If Cloud Run detects FastAPI, it will assume an ASGI environment and use Uvicorn. If not, and no other framework default is specified, it defaults to Gunicorn.

About virtual environments (venv)

A venv is used in Python development, not so much in production deployment. But I was a little hazy about the difference between a venv and a container so needed to clarify.

Basically a venv is a Python-native feature that only captures Python dependencies, while a container is a snapshot of an entire system environment including OS and system-level dependencies.

The Python version is a system-level dependency. When you activate a venv it will try to use the same version of Python it was created with, but it doesn’t bring the Python installation with it, just the Python packages.

In production, Cloud Run installs dependencies from requirements.txt directly to the container environment, so no venv involved.

About Docker Compose

The Orcasound app has a Dockerfile, but it also has a Docker Compose setup. This is because it actually has multiple containers working together:

web = app container
db = PostGIS database container. PostGIS is an extension installed inside the Docker container that adds geospatial capabilities to PostgreSQL.
cache = Redis container.
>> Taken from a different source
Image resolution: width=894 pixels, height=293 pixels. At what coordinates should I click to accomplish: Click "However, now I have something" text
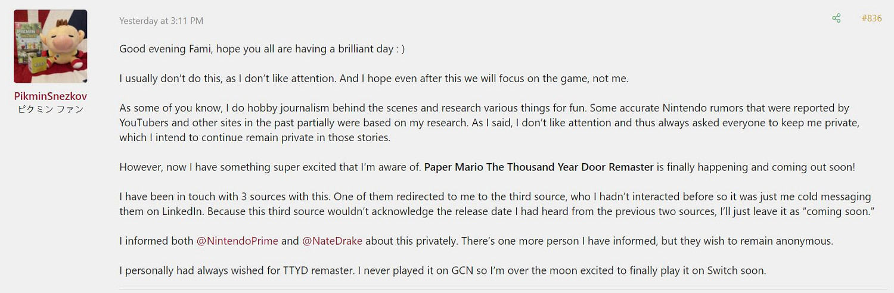coord(191,167)
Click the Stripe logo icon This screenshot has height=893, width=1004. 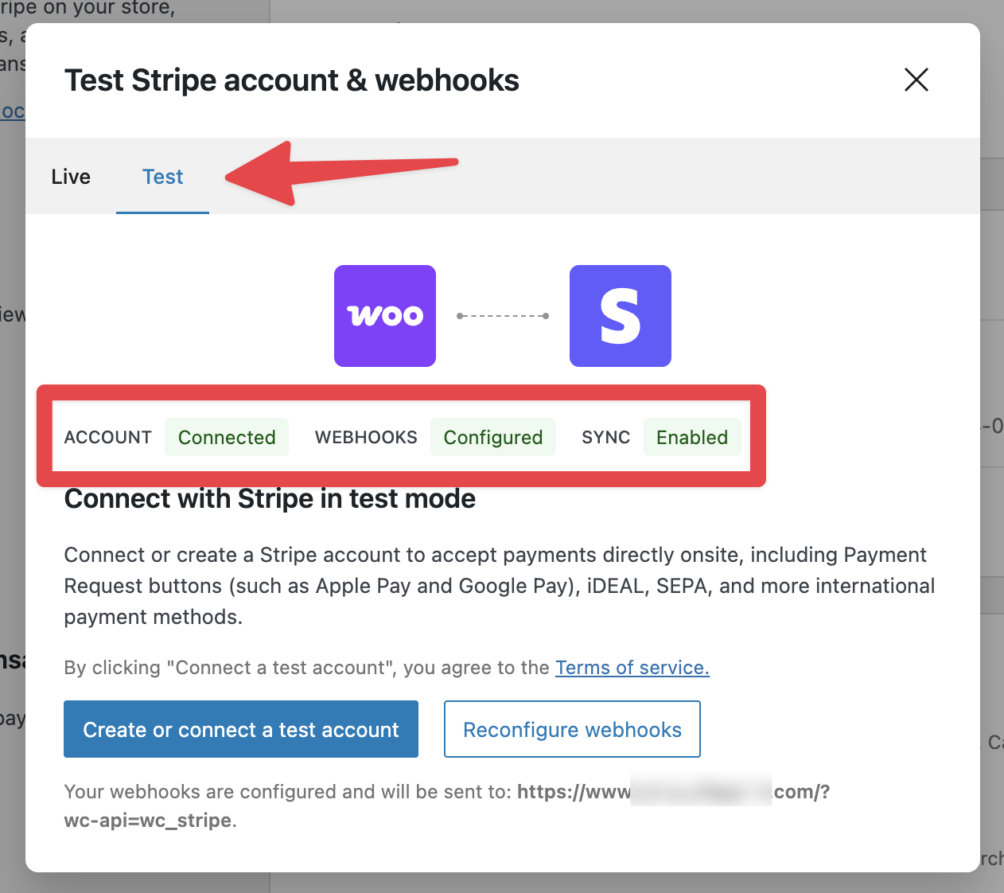click(621, 316)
Redis (Remote Dictionary Server) is an exceptionally fast in-memory data store that keeps data in RAM rather than on a physical disk.

The Redis cache likely handles Websocket connections for the live audio streams. For ESP32, it could be a way to show a live temperature reading without querying the main Postgres db every time. You would post the latest reading to Redis for the UI to grab instantly.

Digging into these and potentially using this setup for the ESP32 app should be another post. But these are the relevant files:

.devcontainer/devcontainer.json - This triggers VS Code to automatically set up a development container when opening the repo. It points to three docker-compose.yml files that get merged together.
docker-compose.yml – the base setup
docker-compose.dev.yml – overrides for things needed for local dev
../docker-compose.yml – VS Code-specific settings in the .devcontainer folder, lets VS Code attach to the container as a development shell
Dockerfile - defines how to build a container image. An image is a frozen snapshot of a filesystem and runtime. It is a template for creating containers. Docker Compose creates containers from images and defines how containers work together.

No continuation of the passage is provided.